Ora tra i progetti che ti impegnano di più c’è Elita, ci racconti com’è nasce? Se non sbaglio prende il posto di quella manifestazione che si chiamava TDK Dance Marathon che ti ha visto protagonista sempre come dj dei Magazzini Generali…io della TDK ricordo un party meraviglioso ma non proprio sicuro nei parcheggi sotterranei di San Siro con gli Alter Ego e Jennifer Cardini…

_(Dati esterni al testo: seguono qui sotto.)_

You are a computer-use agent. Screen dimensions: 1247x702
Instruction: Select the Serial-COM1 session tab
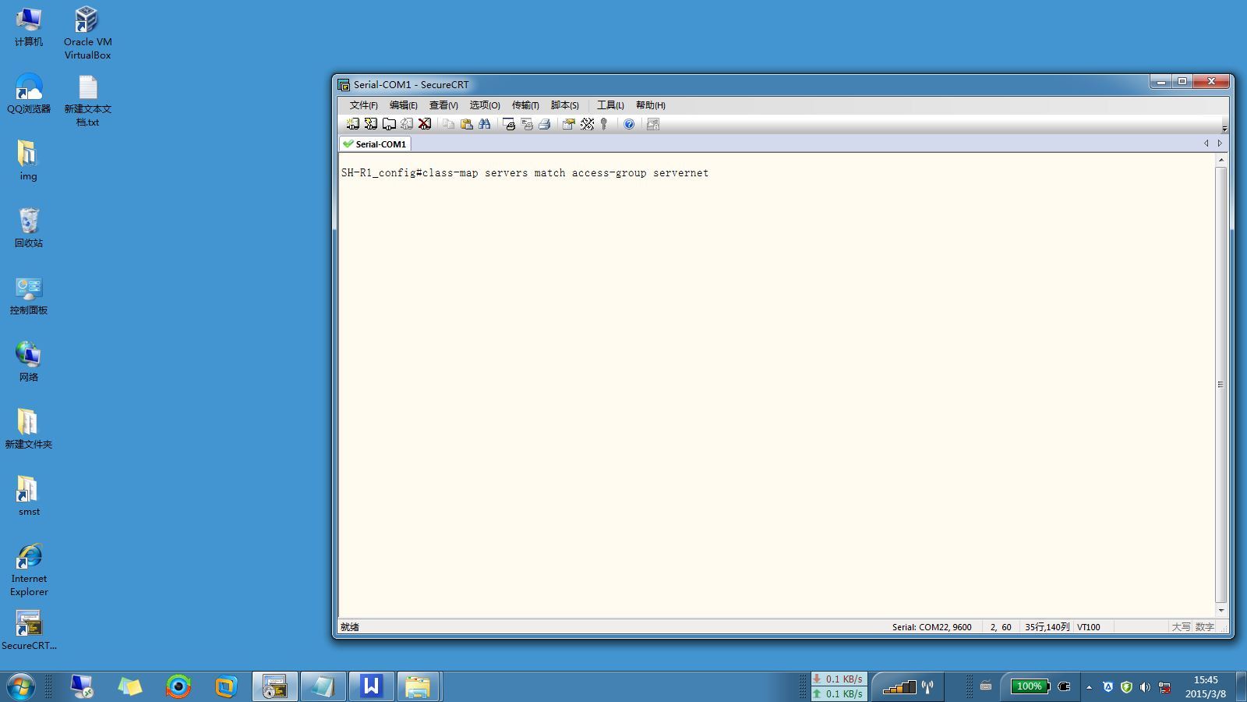point(375,144)
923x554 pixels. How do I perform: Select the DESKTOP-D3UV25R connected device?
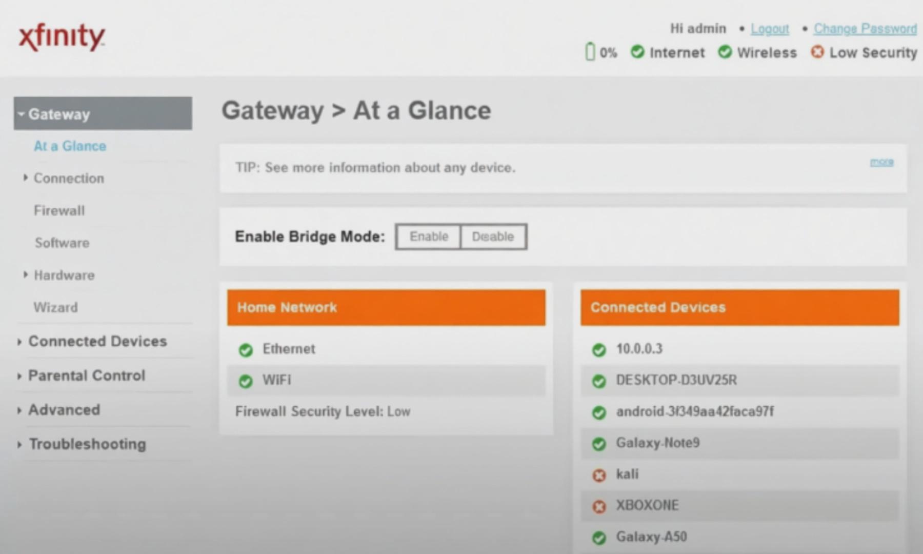[676, 380]
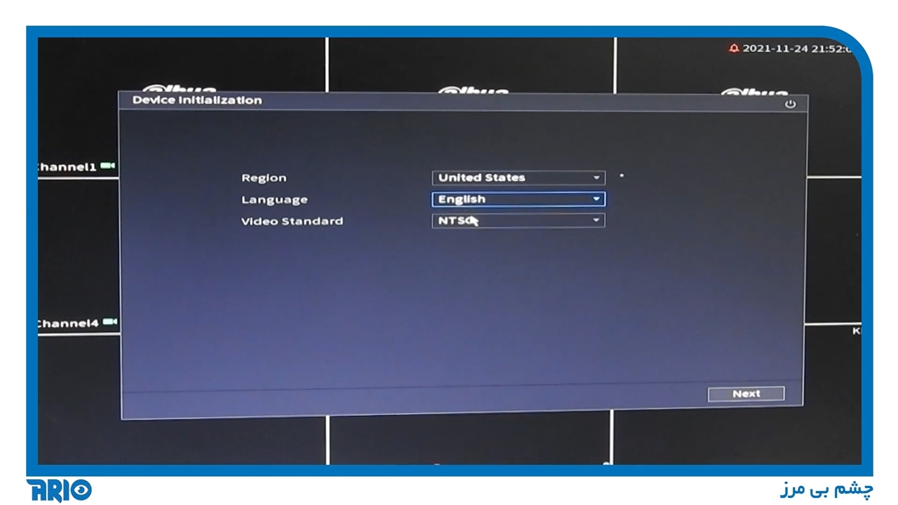Click the Device Initialization title

point(197,100)
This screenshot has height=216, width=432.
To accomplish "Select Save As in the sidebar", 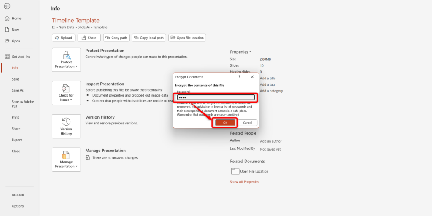I will (x=18, y=90).
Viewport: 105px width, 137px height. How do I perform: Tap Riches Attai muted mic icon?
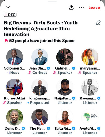tap(5, 103)
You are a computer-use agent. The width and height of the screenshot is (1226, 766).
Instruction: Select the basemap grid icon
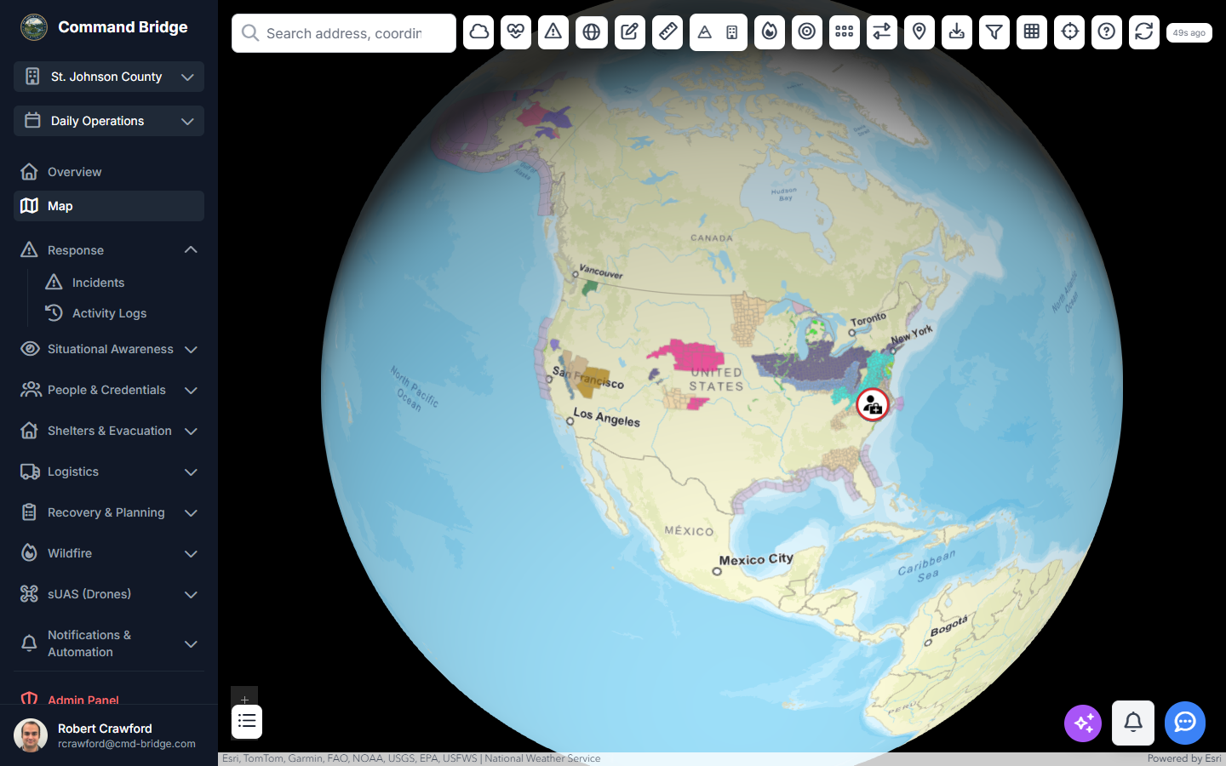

Programma TDK Dance Marathon 2004
Programma TDK Dance Marathon 2004

Elita è un’idea che nel 2005 ha fatto unire: Dino Lupelli che veniva già da un’esperienza di festival grande come Elettrowave, Alioscia Bisceglia che oltre ad essere il cantante dei Casino Royale aveva una piccola società che si occupava di produzione di eventi, Manfredi Romano che prima di essere un famoso dj (Dj Tennis) e label manager (Life And Death) ha sempre promosso e gestito artisti internazionali e qualche anno dopo si è aggiunto Claudio Fagnani con il suo bagaglio di esperienze nel marketing e negli eventi. L’idea iniziale è stata quella di creare un festival di contenuti non solo musicali in concomitanza con il fuorisalone.
Come sai con il tempo Elita è cresciuta e diventata anche tante altre cose, ma
l’aspetto festival è quello più riconosciuto dal pubblico. Essendoci storicamente posizionati nella settimana del Salone nell’anno in cui smise la TDK Dance Marathon si può dire che c’è stata una continuità con l’idea di un percorso di musica nella città (io facevo il consulente musicale per la TDM). Dopodiché i paragoni terminano perché quello era un progetto assolutamente differente nell’idea di partenza e negli intenti commerciali, anche se molto bello e nuovo per Milano con alcuni momenti che son passati alla storia, come puoi vedere dal flyer.
Elita, però, a distanza di dieci anni dalla prima edizione è diventata un’esperienza che ha dato e sta dando tantissimo a Milano e che è riconosciuta proprio per aver costruito grandi momenti di socialità, di musica, di cultura e aver dato impulsi molto importanti.

Flyer di Elita 2006
Flyer di Elita 2006

Tra l’organizzazione di Elita, i dj set e le partite dell’Inter, l’altra tua grande passione oltre alla musica, ora devi trovare anche il tempo per fare il papà, che musica fai sentire a tuo figlio? Che consigli gli darai quando vorrà andare a ballare? Ma sopratutto, come sarà la discoteca del futuro?
Fare il papà è ovviamente una gioia immensa e per ora Leo è ancora così piccolo che
non sono ancora cominciati quei giochi malati, tipici dei genitori, su che indirizzi dargli. Fortunatamente per ora esiste solo la gioia del gioco e dello stare insieme. Da quel poco che vedo mi sembra portato sia per il ballo che per il calcio. Spero diventi una promessa dell’Inter così non avrò il problema di dove andrà a ballare perché dovrà svegliarsi presto per gli allenamenti! In più sono patrigno di una bambina che invece ha già quasi sette anni, quindi sul tema della discoteca del futuro, visto che non ti so rispondere, ti dico che fra neanche una decina d’anni se non sarò più dietro al mixer cercherò di capirlo direttamente tramite lei. In realtà è molto più probabile che sia ancora lì a farla ballare.